I don’t mean that I read a morning paper everyday or even tune in to cable news in the evening. No, what I do is that I continuously get news updates throughout the day. On my smartphone and my iPad I have several news apps that I either read at some point during the day, or get notifications from. My two most frequently used one are Omni and BBC along with the app for the Swedish daily news paper SvD. Omni is a Swedish news aggregator that gathers news from AP and TT as well as major news outlets in Sweden. Through this I get an instant overview and can, if I’m interested, go to the original source and read the full article. I rarely use the BBC app in the same way rather, I treat it as a notification generator that gives me headlines of big stories. Sometimes I read the story, but most times I just look at the headline and leave it there.
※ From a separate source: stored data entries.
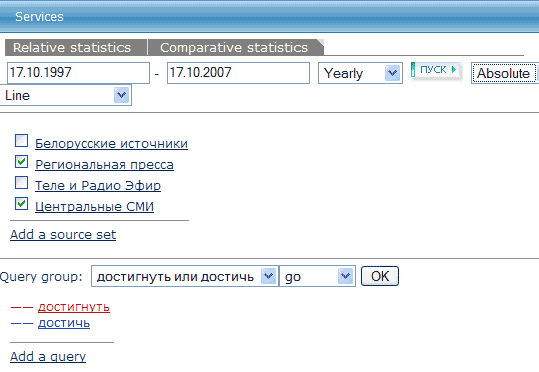Screen dimensions: 539x372
Task: Expand the Line chart type dropdown
Action: [65, 95]
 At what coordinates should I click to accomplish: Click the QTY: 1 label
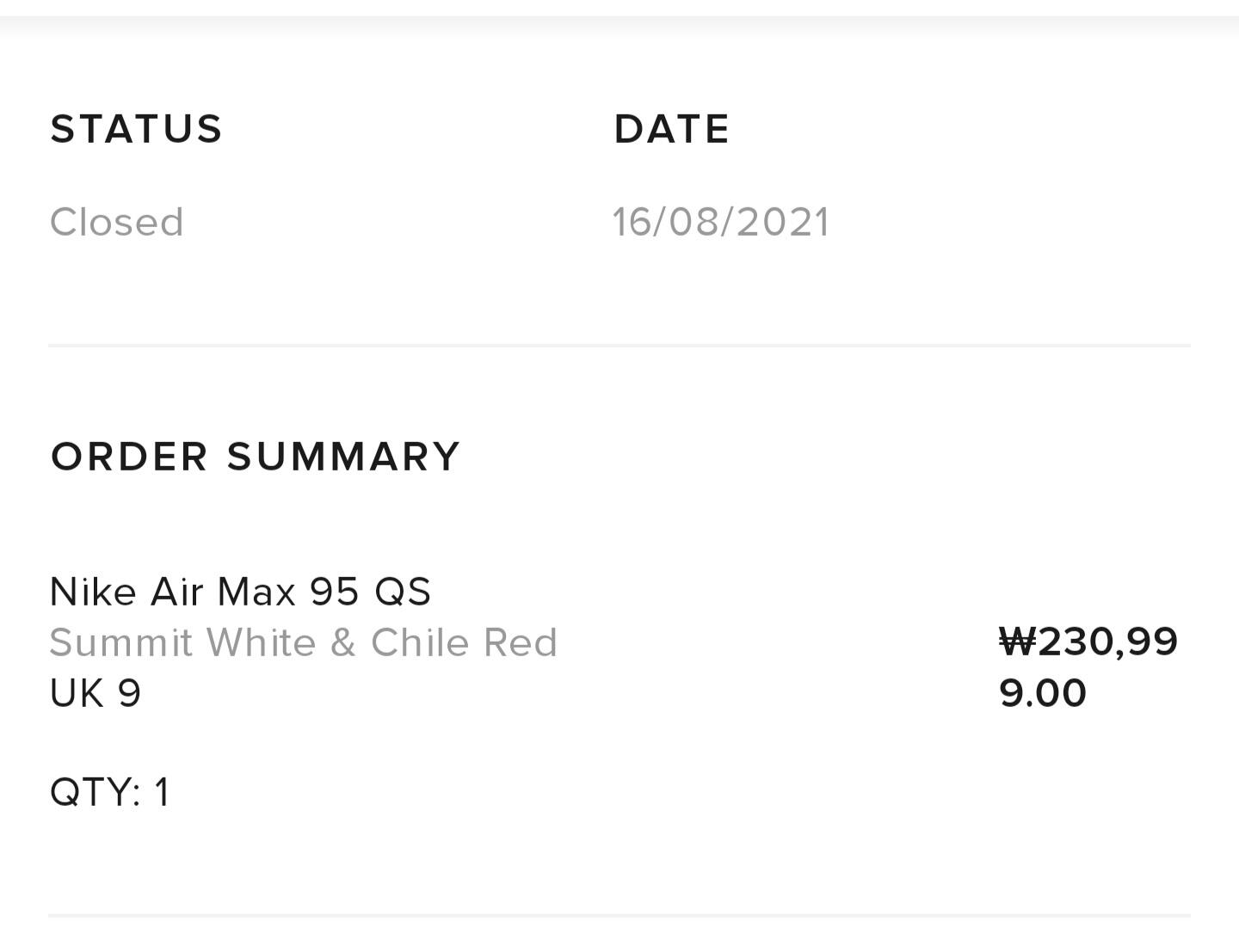coord(110,791)
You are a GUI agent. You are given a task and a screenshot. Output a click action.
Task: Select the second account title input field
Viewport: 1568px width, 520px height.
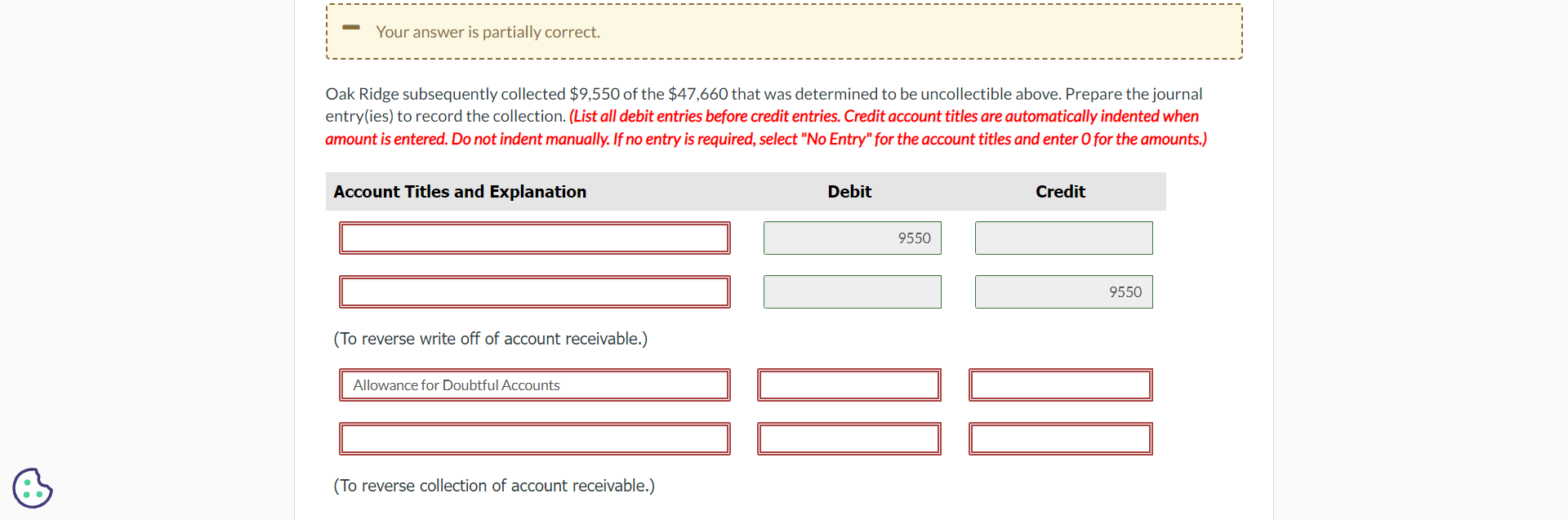(x=535, y=291)
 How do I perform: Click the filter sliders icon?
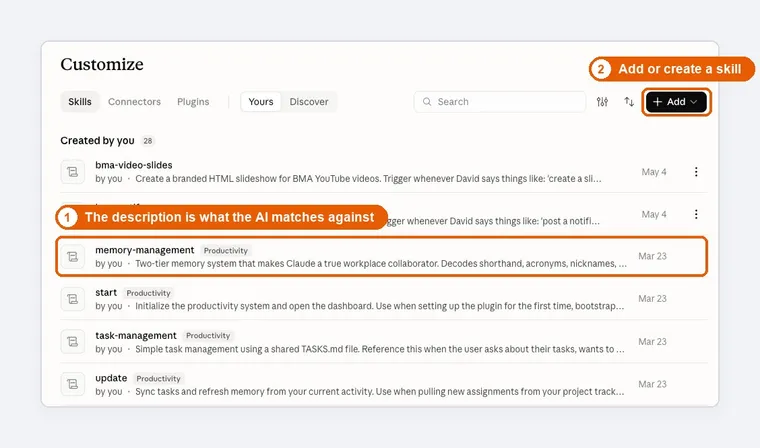pyautogui.click(x=602, y=102)
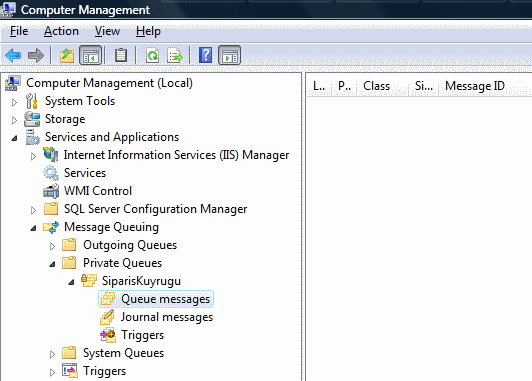Collapse the Message Queuing node

point(33,228)
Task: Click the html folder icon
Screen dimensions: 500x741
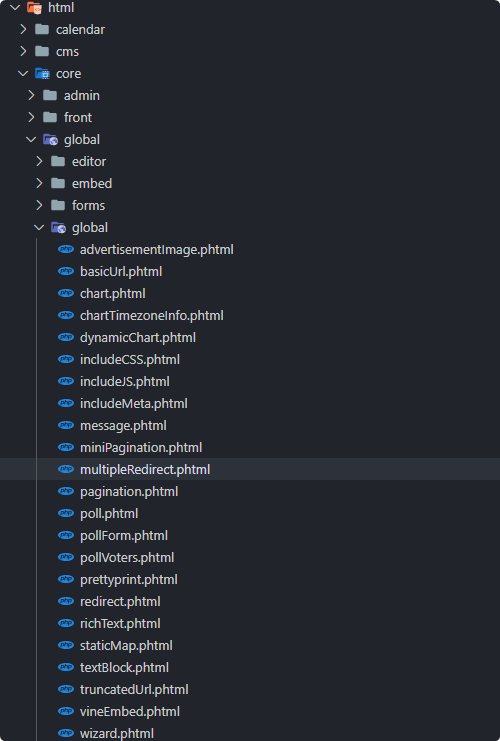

The same goes for my Twitter feed where I follow both AP and Reuters as well as the BBC. I prefer the aggregators but sometimes it’s nice to read full articles and that’s when I turn to BBC. In my FB feed the primary aggregator is bubb.la which is a small aggregator that gets articles from all kinds of sites I would never visit on my own which is nice.
Finally my FB friends like/comment on/shares articles that I sometimes read because I like getting as many perspectives as possible. Having friends on a wide political spectrum leads to a wide range of sites ranging from left-wing fringe sites in Sweden to right-wing American sites like Breitbart and National Review.
Reflecting on my media consumption I’ve come to realize that despite my interest and my affinity for news, I rarely actually read the news. I read headlines. A lot of headlines. When it actually comes to reading articles I really only do it if I have a genuine interest and the time to do it. And even then I often end up skimming the paragraphs to get the general idea. Maybe in my attempt to mediate my own biases I’ve become empty. I have no substance. I hope that’s not true, but I can’t help shaking the feeling that I should devote more time to the actual articles instead of just looking for the next headline.